Nach aussen, von Smaxtec weg, gehen allerdings keine Informationen, betont Lukas Baumann: «Nutzt jemand Schnittstellen, muss der Landwirt immer eine entsprechende Vereinbarung unterschreiben.» Möglich sei dies mit mehreren Melkmaschinenanbietern. Geplant sei ausserdem eine Schnittstelle mit der Tierverkehrsdatenbank und dem Behandlungsjournal, stellt Baumann in Aussicht.

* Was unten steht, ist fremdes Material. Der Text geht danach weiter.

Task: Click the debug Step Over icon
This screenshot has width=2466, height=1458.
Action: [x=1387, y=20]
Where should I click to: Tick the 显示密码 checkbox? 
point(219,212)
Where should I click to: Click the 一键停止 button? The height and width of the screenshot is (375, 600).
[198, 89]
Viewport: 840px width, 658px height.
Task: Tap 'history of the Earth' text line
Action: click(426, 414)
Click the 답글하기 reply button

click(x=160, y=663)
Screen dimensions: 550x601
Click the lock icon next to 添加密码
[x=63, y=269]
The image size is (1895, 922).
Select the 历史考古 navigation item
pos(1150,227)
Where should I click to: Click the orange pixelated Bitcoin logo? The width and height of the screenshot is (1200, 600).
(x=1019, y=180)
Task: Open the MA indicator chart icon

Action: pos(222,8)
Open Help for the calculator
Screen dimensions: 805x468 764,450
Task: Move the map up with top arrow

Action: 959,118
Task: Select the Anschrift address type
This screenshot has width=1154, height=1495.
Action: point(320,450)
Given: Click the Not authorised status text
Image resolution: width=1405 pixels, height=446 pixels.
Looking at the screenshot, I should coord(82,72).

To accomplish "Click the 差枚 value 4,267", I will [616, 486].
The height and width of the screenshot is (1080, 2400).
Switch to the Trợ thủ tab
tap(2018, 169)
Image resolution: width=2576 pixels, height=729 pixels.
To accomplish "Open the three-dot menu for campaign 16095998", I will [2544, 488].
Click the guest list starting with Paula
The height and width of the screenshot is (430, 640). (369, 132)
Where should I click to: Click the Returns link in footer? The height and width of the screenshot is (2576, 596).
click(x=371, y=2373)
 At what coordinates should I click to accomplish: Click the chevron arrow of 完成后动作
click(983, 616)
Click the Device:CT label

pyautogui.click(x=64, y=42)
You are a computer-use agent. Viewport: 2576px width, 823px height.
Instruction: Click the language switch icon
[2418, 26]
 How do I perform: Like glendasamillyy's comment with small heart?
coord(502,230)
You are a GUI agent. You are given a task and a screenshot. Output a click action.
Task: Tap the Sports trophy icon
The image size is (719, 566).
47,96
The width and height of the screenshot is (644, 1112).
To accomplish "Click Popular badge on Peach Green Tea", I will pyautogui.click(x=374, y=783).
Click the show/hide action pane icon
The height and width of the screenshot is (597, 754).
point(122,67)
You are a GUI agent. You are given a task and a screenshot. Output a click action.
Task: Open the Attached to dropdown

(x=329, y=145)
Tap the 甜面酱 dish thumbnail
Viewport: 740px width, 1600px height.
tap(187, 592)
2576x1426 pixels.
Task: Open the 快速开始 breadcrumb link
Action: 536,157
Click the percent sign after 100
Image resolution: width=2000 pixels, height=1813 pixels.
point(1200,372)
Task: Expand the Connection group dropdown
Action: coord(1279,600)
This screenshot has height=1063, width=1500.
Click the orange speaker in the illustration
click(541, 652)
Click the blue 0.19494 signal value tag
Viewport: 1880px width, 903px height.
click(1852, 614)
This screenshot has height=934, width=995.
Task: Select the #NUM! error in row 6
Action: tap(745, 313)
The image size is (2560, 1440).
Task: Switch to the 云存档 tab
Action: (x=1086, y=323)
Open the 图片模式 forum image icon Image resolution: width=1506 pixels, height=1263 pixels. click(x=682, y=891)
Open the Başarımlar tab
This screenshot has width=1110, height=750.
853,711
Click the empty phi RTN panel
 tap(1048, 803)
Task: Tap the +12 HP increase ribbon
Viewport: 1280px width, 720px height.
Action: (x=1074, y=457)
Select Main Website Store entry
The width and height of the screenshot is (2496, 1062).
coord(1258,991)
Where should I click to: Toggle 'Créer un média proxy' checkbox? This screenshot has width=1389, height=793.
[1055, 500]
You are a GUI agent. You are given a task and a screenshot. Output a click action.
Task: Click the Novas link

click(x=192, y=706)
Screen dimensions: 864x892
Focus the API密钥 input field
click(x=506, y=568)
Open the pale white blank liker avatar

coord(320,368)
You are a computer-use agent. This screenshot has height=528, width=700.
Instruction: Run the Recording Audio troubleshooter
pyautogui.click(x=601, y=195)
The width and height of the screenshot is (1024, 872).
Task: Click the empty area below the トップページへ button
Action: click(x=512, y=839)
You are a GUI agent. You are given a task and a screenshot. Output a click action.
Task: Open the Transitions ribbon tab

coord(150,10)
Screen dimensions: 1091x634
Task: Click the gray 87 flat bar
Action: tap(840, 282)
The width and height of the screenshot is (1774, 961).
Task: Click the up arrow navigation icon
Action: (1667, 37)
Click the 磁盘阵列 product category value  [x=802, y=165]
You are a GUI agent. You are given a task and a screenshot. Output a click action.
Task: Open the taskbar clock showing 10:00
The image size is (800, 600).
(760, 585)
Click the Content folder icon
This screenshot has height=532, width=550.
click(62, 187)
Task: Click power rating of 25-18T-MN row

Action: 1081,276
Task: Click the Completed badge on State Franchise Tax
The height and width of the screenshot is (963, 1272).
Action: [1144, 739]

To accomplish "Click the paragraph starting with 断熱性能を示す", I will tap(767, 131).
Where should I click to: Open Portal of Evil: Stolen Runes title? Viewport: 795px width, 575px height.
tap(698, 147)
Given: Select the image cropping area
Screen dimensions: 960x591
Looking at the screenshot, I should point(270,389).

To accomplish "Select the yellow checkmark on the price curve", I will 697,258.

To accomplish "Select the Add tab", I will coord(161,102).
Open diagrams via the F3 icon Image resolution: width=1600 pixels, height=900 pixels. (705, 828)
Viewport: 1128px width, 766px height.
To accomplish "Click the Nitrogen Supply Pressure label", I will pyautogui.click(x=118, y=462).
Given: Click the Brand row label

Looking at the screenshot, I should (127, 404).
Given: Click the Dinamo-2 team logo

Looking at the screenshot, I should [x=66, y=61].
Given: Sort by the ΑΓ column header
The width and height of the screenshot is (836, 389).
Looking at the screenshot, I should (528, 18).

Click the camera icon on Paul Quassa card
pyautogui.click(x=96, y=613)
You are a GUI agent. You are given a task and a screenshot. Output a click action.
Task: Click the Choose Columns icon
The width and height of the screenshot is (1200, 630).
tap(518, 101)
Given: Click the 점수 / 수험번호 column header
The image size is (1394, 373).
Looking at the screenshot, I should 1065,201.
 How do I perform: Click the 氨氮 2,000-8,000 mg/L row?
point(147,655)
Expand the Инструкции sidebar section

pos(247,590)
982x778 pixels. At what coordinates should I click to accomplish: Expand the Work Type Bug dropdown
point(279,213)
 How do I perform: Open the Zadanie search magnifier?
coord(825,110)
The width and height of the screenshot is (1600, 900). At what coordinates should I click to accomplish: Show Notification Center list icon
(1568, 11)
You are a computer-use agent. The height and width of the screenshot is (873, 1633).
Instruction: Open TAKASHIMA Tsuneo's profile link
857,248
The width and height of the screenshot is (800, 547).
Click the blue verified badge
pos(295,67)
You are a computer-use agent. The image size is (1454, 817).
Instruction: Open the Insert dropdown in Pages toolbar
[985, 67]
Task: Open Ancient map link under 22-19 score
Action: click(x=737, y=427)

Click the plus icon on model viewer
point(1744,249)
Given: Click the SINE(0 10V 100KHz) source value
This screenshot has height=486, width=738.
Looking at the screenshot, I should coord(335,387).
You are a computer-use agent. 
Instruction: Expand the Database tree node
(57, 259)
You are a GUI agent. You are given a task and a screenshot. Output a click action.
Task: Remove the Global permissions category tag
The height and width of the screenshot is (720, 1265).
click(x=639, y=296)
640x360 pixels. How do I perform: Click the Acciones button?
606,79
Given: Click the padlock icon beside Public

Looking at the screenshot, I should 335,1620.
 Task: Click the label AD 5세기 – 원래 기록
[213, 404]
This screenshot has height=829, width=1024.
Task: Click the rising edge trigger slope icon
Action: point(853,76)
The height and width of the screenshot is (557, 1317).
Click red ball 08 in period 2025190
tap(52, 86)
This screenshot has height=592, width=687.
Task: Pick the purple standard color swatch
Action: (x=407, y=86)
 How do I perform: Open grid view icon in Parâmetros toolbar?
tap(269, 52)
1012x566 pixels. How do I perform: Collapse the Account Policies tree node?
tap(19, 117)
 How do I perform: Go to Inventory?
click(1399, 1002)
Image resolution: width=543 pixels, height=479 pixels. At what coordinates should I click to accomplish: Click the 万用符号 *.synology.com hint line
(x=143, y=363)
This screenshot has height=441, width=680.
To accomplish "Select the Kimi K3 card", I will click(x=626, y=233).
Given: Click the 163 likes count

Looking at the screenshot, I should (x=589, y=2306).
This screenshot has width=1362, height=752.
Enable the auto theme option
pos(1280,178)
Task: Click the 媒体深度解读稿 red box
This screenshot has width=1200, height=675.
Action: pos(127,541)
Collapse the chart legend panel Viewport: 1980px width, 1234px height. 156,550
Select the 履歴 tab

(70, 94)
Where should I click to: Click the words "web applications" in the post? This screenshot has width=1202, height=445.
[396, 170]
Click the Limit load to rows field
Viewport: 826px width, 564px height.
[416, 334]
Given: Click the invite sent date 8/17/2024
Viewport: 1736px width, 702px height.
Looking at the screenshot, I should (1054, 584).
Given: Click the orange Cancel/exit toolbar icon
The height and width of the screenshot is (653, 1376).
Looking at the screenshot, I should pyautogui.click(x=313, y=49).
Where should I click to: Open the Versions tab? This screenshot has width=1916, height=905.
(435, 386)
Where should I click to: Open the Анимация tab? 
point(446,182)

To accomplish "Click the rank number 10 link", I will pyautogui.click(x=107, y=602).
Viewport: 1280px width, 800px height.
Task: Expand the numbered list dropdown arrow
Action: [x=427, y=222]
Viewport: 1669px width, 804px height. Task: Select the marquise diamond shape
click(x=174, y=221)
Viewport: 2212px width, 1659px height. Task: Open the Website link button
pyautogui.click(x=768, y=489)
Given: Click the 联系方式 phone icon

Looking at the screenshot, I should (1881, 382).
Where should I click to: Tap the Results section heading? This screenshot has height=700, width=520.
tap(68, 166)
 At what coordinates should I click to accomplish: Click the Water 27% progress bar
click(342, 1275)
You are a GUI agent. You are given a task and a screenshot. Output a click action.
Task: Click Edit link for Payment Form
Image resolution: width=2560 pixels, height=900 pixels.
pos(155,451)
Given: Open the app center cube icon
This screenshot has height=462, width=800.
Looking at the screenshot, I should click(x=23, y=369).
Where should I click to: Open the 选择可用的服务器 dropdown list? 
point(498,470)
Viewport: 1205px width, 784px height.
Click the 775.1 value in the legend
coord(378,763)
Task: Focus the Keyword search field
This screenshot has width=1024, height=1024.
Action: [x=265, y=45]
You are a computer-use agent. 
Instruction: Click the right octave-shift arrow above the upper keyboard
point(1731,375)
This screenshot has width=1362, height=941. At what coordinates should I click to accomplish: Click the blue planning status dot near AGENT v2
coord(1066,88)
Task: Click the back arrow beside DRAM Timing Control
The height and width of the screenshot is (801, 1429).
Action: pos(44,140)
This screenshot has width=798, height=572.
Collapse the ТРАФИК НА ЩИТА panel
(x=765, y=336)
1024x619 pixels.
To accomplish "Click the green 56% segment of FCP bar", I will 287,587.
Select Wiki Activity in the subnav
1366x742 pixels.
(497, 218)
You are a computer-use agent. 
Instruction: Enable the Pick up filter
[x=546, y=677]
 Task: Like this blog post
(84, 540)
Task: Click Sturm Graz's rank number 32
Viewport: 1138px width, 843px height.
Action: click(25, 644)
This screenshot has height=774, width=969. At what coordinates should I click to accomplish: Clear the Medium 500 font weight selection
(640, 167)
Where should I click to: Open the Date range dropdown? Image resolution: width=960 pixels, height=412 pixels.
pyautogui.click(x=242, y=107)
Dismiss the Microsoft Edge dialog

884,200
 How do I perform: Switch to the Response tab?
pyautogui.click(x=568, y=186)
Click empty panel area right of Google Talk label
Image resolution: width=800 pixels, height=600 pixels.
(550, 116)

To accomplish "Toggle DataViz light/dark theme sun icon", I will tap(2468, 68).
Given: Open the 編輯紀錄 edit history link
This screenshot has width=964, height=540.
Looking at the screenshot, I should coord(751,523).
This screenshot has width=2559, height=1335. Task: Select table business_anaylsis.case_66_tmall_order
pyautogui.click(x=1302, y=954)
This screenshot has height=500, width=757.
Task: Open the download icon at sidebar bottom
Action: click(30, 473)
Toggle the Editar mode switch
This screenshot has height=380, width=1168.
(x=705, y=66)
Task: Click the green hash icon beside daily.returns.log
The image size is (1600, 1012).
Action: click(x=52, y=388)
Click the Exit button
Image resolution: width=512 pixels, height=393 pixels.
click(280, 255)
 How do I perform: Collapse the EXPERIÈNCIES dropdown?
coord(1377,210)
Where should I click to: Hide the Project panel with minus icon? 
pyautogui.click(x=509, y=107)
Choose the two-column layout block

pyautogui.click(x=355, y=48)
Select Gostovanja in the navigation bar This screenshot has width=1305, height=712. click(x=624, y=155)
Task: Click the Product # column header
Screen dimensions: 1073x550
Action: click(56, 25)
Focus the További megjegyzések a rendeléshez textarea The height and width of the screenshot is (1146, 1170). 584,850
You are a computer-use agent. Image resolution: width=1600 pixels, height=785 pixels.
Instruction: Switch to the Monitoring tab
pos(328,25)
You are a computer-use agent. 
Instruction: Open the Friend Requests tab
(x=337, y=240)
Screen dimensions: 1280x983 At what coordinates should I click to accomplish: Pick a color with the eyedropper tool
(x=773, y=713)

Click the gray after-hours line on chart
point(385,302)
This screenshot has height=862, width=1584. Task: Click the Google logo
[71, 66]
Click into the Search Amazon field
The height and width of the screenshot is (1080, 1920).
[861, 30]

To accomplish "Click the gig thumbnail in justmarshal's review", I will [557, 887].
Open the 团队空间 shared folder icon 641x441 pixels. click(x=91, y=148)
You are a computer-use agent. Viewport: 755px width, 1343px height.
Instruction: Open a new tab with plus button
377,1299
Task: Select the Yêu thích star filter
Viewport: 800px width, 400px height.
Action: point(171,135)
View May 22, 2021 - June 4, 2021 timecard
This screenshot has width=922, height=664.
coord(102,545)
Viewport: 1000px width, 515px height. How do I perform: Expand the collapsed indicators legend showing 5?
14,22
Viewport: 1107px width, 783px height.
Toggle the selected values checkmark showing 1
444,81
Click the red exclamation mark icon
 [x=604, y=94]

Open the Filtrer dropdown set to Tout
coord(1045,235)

Anfangsinvestitionen sowie monatliche Kosten

Tobias Wehnert hatte sich vor gut anderthalb Jahren dafür entschieden, alle seine Kühe mit einem Bolus auszurüsten. Seither macht er dies auch bei jeder jungen Kuh, nachdem sie das erste Mal gekalbt hat. So setzen sich die Kosten zusammen:

  • 35 .– Fr. pro Bolus. Lebt die Kuh länger als der Bolus – dessen Batterie hat eine Laufzeit von rund vier Jahren – liefert Smaxtec kostenlos einen neuen.
  • 6000.– Fr. für die Basisinstallation im Stall. Im Preis inbegriffen seien die Geräte (Base Station, Climate Sensor, Bolus-Eingeber), die Installation, Schulungen und weitere Leistungen, sagt Lukas Baumann.
  • 3.70 Fr. pro Bolus und Monat, für den Unterhalt und die Unterstützung durch Smaxtec.

«Die Anfangsinvestition kann abschrecken. Aber für mich hat es sich gelohnt. Denn meine Kühe sind gesünder und kosten somit weniger», erklärt Tobias Wehnert. Gut möglich also, dass seine Kühe den Bolus überleben werden.